Has DeepMind mechanized mathematical intuition?
What is human-level mathematics? Part 2: correlation and gradient saliency
The awareness that they are about to make the continuum of history explode is characteristic of the revolutionary classes at the moment of their action.
(Walter Benjamin, Theses on the Philosophy of History, XV)
The continuum of history and the continuum of personal time unfold in a common universe but their structures are so distinct that the single word “time” seems inadequate to account for both.1 Nothing exploded when I put off brushing my teeth, for two hours of my personal time on the morning of December 2, 2021, in the agitation of reading the articles in the press that appeared simultaneously to announce the news that, as one headline put it, “Maths researchers hail breakthrough in applications of artificial intelligence.” The headlines themselves did announce an explosion in the continuum of history, but that’s what headlines are meant to do; this is one way to delineate the “awareness” of the media.
Part I of this essay ended in 1892, with Klara 1.0 doing her best to answer Poincaré’s questions as he struggled to decide whether
two surfaces with the same Betti numbers always have the same group?
(Poincaré used the word “surface” for what we now call a manifold.) We now know the answer to this question — in fact, Poincaré answered the question one page later, in the negative — and a “strong semantic search engine” of the kind Christian Szegedy of Google is hoping to develop would know how to find the answer in the collected works of all the mathematicians who have ever lived, stored as a massive database.
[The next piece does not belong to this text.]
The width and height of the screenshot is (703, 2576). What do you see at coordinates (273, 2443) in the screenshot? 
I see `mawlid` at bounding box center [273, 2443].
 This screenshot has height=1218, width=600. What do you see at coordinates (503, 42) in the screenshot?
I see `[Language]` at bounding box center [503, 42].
Just now Siri failed to report the answer when I asked Poincaré’s question, although she did provide the results of a Google search that proved that she recognized the relevant keywords — not any better than what I would have found myself if I didn’t already know the answer, but pretty impressive nonetheless.
A few weeks ago I saw a “snapshot” document listing current programs at nine mathematical institutes in the US, Canada, and England. The word “data” appears in seven titles, the word “number” exactly once. Poincaré’s question was not inspired by vacuuming up all the data generated by the history of mathematics but by a single data point:
We know that two closed two-dimensional manifolds with the same Betti numbers are homeomorphic.
He reminds the reader why we know this — the answer is identical to what we learn in contemporary graduate courses in Riemann surfaces, though elsewhere he recalls a different answer, the one we learn in introductory courses in algebraic topology — and sharing this information would constitute the first stage of Klara 1.0’s “supervised learning.” But it wouldn’t be nearly enough for the first of our Klaras to come up with Poincaré’s initial question, not to mention the definitive version of what we know as the Poincaré Conjecture. So we must move on to the next model.
Klara 2.0 is the most personable of the Klara series. I imagine her on the model of the “unthreatening intermediate stage” computer in the fictional dialogue from Tim Gowers’s 1999 article “Rough Structure and Classification,” an ideal post-doc, brimming with suggestions, who through no fault of her own just happens to be a robot. Or, as Gowers writes, “an unthreatening intermediate stage between what we have now, computers that act as slaves doing unbelievably boring calculations for us” — that’s Klara 1.0, who answers Poincaré’s questions but formulates none of her own — “and full automation of mathematics.” Here are a few slightly edited excerpts from the dialogue Gowers wrote to illustrate a computer that has “guided the mathematician to an important insight which is the basis for Roth’s proof of his theorem on arithmetic progressions”:
…
Mathematician: Well random methods often give the best answer for problems like this. Let’s try to prove that […] is best possible.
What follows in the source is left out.